Esce in vinile, 100 copie uniche, diverse per l’immagine di copertina.

Gianluca Vassallo aderisce al progetto con Apologia del quotidiano, un racconto fotografico intimo e influenzato dall’ascolto del disco che, a partire dal primo ottobre 2018 per 100 giorni, diventerà la copertina dell’album, ogni giorno diversa.

La stessa sarà pubblicata sul sito e sui social media dell’ensemble. Chi fosse interessato all’acquisto del vinile può scegliere la sua copertina preferita tra quelle disponibili, o se preferisce il numero progressivo da 1 a 100 copie, che verrà stampato in fine art grazie al prezioso contributo di Giuseppe Serra e del suo Artech Studio di Nuoro.

Al termine della campagna fotografica seguirà la mostra delle 100 copertine con un evento musicale di presentazione dell’album, da allora partirà l’invio delle copie prenotate.

4tet - mi sono fatta un giro tra i suoni dei tanake

4tet (Tanake) n.03 (03/10)

4tet - mi sono fatta un giro tra i suoni dei tanake

4tet (Tanake) n.15 (15/10)

4tet - mi sono fatta un giro tra i suoni dei tanake

4tet (Tanake) n.61 (30/11)

4tet - mi sono fatta un giro tra i suoni dei tanake

4tet (Tanake) n.18 (18/10)

4tet - mi sono fatta un giro tra i suoni dei tanake

4tet (Tanake) n.25 (25/10)

4tet - mi sono fatta un giro tra i suoni dei tanake

4tet (Tanake) n.53 (22/11)

Noi di Casa di Ringhiera abbiamo prenotato la nostra copia di 4tet.

La numero 53

Abbiamo ascoltato i pezzi in anteprima (lo ammetto), ma non vediamo l’ora di avere la nostra copia. Fisica. Tra le mani. Perché un conto è ascoltare con gli auricolari la musica e un altro conto è lasciare che la musica spazi nell’aria da un vinile. Dico bene?

Io i Tanake li ho ascoltati dal vivo, una volta, anni fa. E mi sono innamorata di quei suoni. Ci sono viaggi dentro i loro suoni che non ti aspetteresti mai. Minuscole schegge di musica altissima che ti trascinano in un luogo altro, a volte in modo lento e suadente altre volte in modo improvviso che il cuore, be’ il cuore ti salta in gola. Pura semplice emozione, sempre.

Che poi, in fondo, è quello che ci si aspetta dalla musica. Che sia capace di emozionare. E la musica dei Tanake ci riesce, tipo, sempre.

Noi qualche domanda gliel’abbiamo dovuta fare, giusto per capire chi sono questi ragazzi. Dopodiché vi lasciamo alle loro atmosfere sonore. E alle vostre intime emozioni.

(Siete ancora in tempo per prenotare la vostra copia di 4tet, se leggete tutto l’articolo in fondo in fondo in fondo ci sono tutti i Link necessari). 

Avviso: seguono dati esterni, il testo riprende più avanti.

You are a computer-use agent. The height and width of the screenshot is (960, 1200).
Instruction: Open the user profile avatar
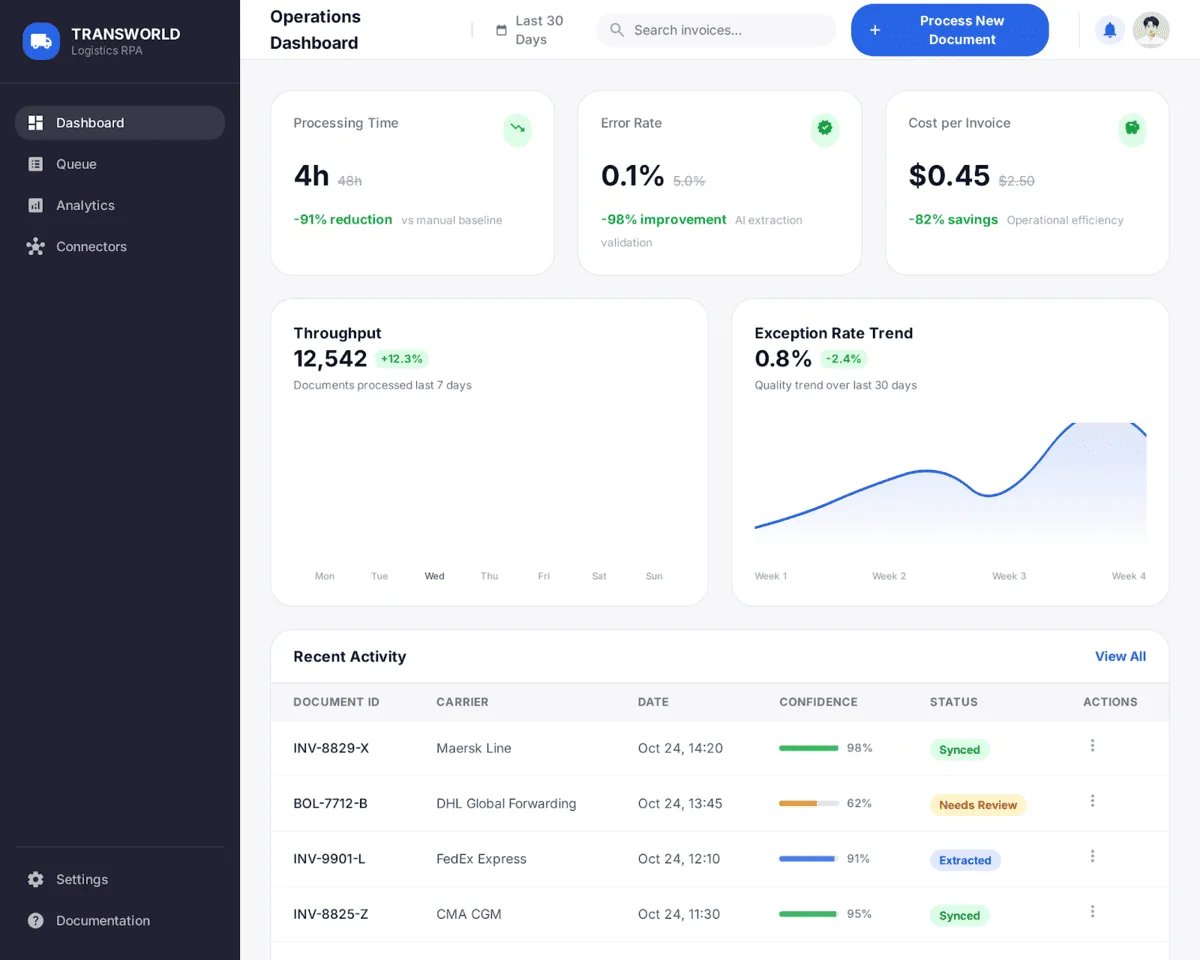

4tet - mi sono fatta un giro tra i suoni dei tanake

Cosa significa il vostro nome, Tanake?

È una parola del vocabolario nuorese, ci piaceva la sua sonorità vagamente orientale, tanache è il picciuolo ovvero la struttura che sostiene e collega la foglia, o il frutto, al ramo. Per noi rappresenta il legame con la nostra terra d’origine.

Ho sentito che Tanake nasce dalle ceneri di un’altra band; quanto tempo è che suonate insieme e quanto è cambiata la vostra musica dagli inizi a oggi? 

Suoniamo insieme dal 1994, ma solo dopo cinque anni siamo diventati quelli che siamo ora. La nostra musica si è sviluppata insieme a noi, è sempre stata lo specchio delle nostre sensazioni ed emozioni, il frutto dei nostri ascolti e delle nostre percezioni del quotidiano.

Musicalmente siamo partiti da strutture semplici con arrangiamenti via via sempre meno scontati fino a destrutturare tutto con sessioni di improvvisazione pura, utilizzando gli strumenti in maniera sempre meno ortodossa.

Le vostre sonorità non sono di facile ascolto per chi non è avvezzo alla Musica. Molta improvvisazione. Molta musica colta. In un mix di suoni che ti trasporta davvero lontano lontano. 

Chi sono stati i vostri maestri, i musicisti che vi hanno ispirato? 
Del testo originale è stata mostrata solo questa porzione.